_Task goal:_
The expected response is a copy of every line in the entries below that includes the word "Toggle".

━━ Data records ━━

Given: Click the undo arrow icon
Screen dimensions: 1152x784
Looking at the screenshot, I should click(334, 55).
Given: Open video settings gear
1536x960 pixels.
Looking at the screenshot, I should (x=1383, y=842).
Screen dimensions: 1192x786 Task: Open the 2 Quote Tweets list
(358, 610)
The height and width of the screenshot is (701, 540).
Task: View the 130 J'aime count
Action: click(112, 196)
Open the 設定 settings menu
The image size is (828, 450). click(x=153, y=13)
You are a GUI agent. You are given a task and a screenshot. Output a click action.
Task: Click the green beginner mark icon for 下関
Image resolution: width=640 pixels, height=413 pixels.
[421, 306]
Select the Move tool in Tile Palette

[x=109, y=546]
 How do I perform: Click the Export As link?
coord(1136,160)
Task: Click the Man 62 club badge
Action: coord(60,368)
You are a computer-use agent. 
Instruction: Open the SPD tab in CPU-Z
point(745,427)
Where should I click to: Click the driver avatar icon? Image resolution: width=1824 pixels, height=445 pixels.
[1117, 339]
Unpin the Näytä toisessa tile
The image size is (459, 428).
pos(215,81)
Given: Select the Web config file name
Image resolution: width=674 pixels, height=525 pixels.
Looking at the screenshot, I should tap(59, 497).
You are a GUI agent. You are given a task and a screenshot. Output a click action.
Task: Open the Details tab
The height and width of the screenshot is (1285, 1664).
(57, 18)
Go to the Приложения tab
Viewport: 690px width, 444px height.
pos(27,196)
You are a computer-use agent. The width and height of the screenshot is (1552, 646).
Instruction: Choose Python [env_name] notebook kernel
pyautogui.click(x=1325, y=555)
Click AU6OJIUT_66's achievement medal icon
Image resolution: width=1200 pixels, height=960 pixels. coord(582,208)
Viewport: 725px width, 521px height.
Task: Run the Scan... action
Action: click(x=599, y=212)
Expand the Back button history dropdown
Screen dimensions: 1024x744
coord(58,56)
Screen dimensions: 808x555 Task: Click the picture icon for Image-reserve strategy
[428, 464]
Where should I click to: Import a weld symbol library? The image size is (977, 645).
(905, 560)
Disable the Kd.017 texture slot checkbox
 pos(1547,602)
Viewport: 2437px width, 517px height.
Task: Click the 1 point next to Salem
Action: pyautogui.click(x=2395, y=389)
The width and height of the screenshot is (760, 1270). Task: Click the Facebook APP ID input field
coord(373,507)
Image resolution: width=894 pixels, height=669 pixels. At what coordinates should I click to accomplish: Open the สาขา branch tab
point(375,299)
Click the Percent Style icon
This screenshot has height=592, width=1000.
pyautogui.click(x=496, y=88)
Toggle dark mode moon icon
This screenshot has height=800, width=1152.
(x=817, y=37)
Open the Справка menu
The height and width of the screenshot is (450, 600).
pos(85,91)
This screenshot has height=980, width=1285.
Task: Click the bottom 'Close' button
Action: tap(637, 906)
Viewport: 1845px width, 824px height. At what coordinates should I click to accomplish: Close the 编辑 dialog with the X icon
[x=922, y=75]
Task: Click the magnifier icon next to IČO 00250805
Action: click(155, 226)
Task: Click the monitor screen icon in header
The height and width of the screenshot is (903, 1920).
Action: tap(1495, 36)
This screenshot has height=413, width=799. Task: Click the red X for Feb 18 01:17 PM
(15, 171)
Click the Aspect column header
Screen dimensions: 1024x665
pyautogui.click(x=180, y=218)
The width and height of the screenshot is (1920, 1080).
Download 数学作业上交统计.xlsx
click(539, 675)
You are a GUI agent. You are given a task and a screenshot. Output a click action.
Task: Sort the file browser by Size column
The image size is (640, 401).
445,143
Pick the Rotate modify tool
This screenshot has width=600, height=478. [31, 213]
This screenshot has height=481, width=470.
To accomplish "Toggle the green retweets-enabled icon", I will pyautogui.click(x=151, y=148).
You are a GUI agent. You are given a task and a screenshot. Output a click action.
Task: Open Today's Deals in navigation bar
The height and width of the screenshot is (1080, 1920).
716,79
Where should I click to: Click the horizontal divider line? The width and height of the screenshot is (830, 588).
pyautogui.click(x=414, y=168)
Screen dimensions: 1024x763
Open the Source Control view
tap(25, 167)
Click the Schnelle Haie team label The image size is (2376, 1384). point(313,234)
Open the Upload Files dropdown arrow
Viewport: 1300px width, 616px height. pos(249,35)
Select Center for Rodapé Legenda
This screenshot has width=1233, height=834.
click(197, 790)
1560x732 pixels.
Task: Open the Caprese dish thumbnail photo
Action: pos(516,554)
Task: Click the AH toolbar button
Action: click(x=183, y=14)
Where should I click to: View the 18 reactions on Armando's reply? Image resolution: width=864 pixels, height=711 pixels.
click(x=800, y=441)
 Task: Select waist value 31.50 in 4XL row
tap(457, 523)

━━━

_Task answer:_
Toggle dark mode moon icon
To accomplish "Toggle the green retweets-enabled icon", I will pyautogui.click(x=151, y=148).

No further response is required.